Song at Midnight may be based on Phantom of the Opera, but it absolutely owes a visual debt to Tod Browning’s Dracula. Ma-Xu was politically progressive (Teo describes him as “consumed with revolutionary zeal”) and he admired western art (in fact Song is scored with cues from classics like “Night on Bald Mountain” and even “Porgy and Bess”), so he certainly would have seen the early American horror classics. Song opens with a storm over a large deserted building (which is essentially a castle); the castle’s caretaker is a deformed, ancient man with a lantern. After an eerie wind blows through the halls, a silhouetted phantom appears and sings to the rundown house near the castle; an old woman appears, leading a nearly-catatonic young woman (who could easily pass for one of Dracula’s brides). The young woman listens to the song, emotion struggling just beneath her stony features.

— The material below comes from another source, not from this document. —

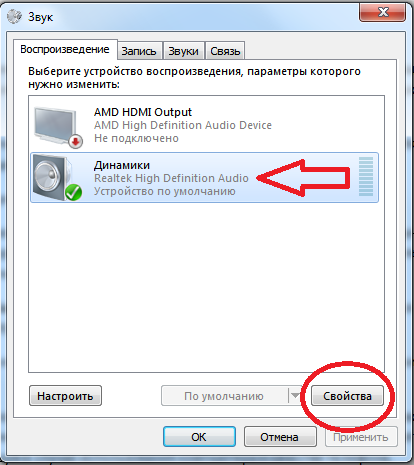Open Свойства for the selected device
This screenshot has height=465, width=414.
click(347, 396)
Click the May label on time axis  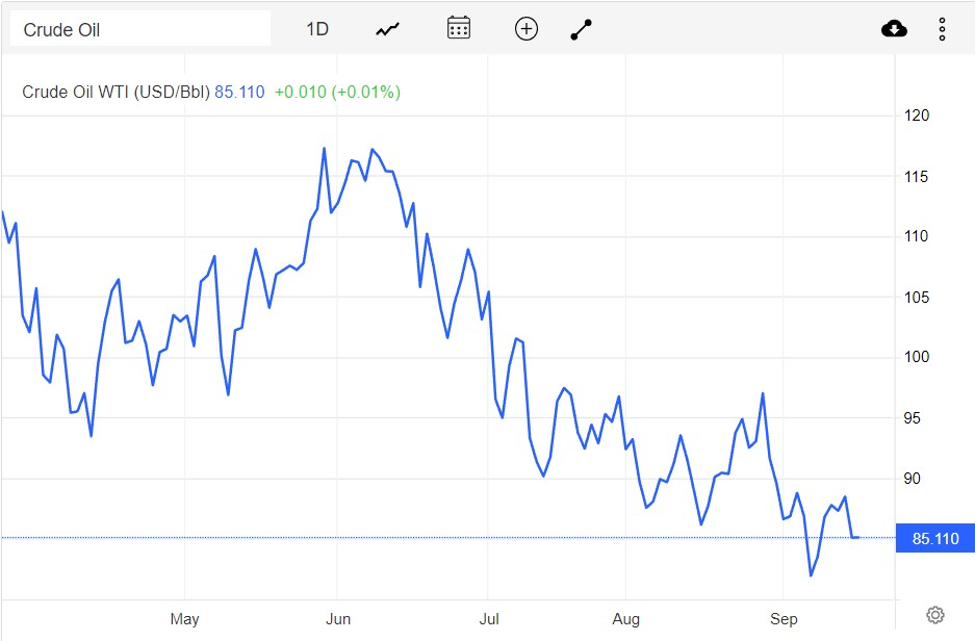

Cut to: A theatrical troupe arrives in horse-drawn carriages. Caught in a torrential downpour, they try to take shelter in the castle, but are frightened off by cobwebs, snakes, rats, and strange hanging mannequins. After setting up camp nearby, they begin rehearsals. Our handsome young hero (who we’ll call “Raoul”, after the Leroux hero) has been assigned the lead in a musical, but he fails the audition, unable to sing the difficult song. Not long after, he hears a magnificent voice singing the piece, and he meets Song Danping, the phantom we saw earlier. Song tutors the young man, who scores a hit on opening night. Song also reveals his past to our Raoul: When he was young, he was an accomplished singer who ran afoul of an evil warlord when the warlord fell for Song’s girlfriend (who we saw earlier as the catatonic woman). The warlord had Song whipped, but when Song’s girlfriend failed to renounce her love for the singer, the warlord hired thugs to throw acid in Song’s face. In one of the most effective scenes in the film, Song’s family (including a child) care for him until the day they remove his bandages – and react in horror when they see his hideously mutilated face. Song, equally repulsed, flees to the deserted castle, where the caretaker becomes his only companion. When Song’s girlfriend is informed of his fate, she goes mad (in another wonderfully disturbing scene).

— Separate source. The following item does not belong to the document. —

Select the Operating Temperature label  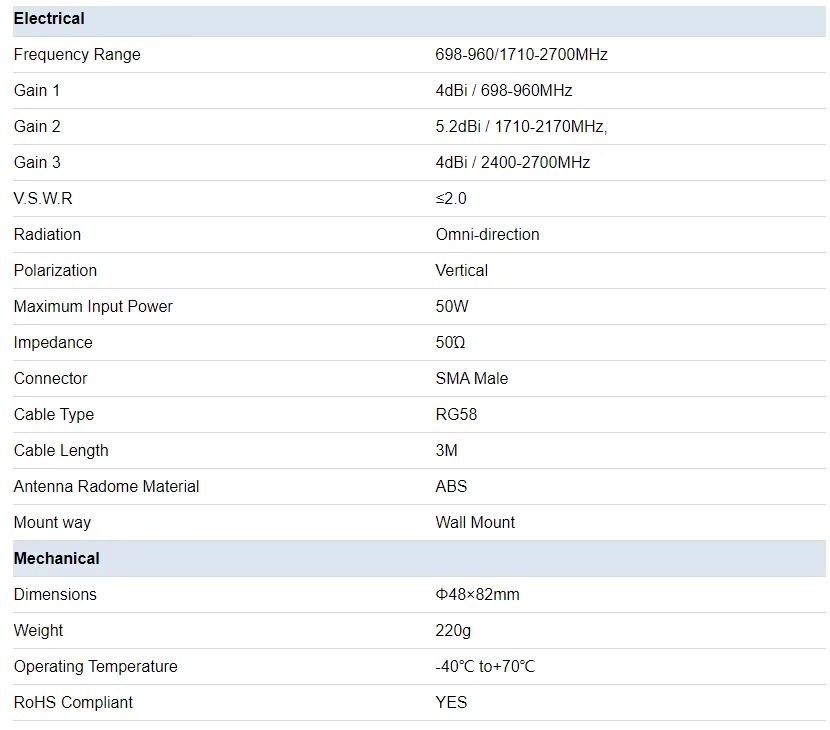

In the present, Song asks Raoul’s help in reaching his girlfriend. Raoul approaches her, and she mistakes him for Song; as a result of their encounter, she regains her sanity. Freed from having to watch over his love, Song turns to the warlord, who is now a middle-aged lecher with three wives. During a performance by the theater company, the warlord is smitten by Raoul’s girlfriend (who we’ll call Christine). After the performance, he bursts into her dressing room and tries to force himself on her. When Raoul runs in, the warlord tries to shoot him, but hits Christine instead; when he tries to flee the scene, Song blocks his escape. Song tries to hit the warlord with a jar of acid, but they fight and the jar breaks elsewhere. Song chases the warlord into the top of a tower, and finally succeeds in killing him.

Song tries to flee, but the villagers are in pursuit now. They chase him to a deserted tower overlooking the sea; they set fire to the tower, but Song throws himself into the water, leaving his ultimate fate uncertain.

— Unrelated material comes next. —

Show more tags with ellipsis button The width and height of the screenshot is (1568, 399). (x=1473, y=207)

Ma-Xu did indeed make a sequel to Song in 1941 (I’ve not seen the sequel). Some time later, he left Shanghai (where he’d made Song) and relocated to Hong Kong, where he produced one more horror classic, A Maid’s Bitter Story (also known as The Haunted House). I’ve still not seen that 1949 gem, but it’s on my radar.

Like Phantom of the Opera, Song has been remade several times, most famously in 1995 as Ronny Yu’s sumptuous, romantic The Phantom Lover, featuring the legendary Leslie Cheung as Song.

However, Ma-Xu’s 1937 original stands on its own. The scenes of horror still work surprisingly well, with Jin Shan giving a terrific, very physical performance as the tortured Song; even the make-up on him is very solid, easily surpassing Claude Rains’s burned face in the 1943 American version of Phantom. Ma-Xu had an obvious affection for expressionism as well, and the sets and high-contrast lighting create considerable mood and visual pleasure. With subtitles, I’ve no doubt that Song also has a potent political message about the evils of the aristocracy and the moral value of art.

Song at Midnight is frankly not recommended for the casual viewer just looking for a good night of entertainment. But for the serious lover of horror cinema – especially those who might think they know the canon, but haven’t seen Song – it’s a must-see.

(This column originally appeared in the July 2010 issue of The Black Glove.)

Posted on July 11th, 2010 by lisam  |  Comments Off

The East is Red #12 – How Not to Do an Asian Movie Remake

Quick: Name the last original Hollywood horror movie you saw that was any good. And by original, I mean it can’t be a sequel, a remake of an old Hollywood movie, or an American version of an Asian film. Because while Hollywood continues to suffer a marketing phobia that seems to render executives incapable of producing original American horror content (when they try and the results are good, like the recent TRICK ‘R’ TREAT, they end up dumping the unfortunate product direct to DVD), they continue to plunder Japanese and Korean cinemas for content to rape – er, I meant, of course, remake.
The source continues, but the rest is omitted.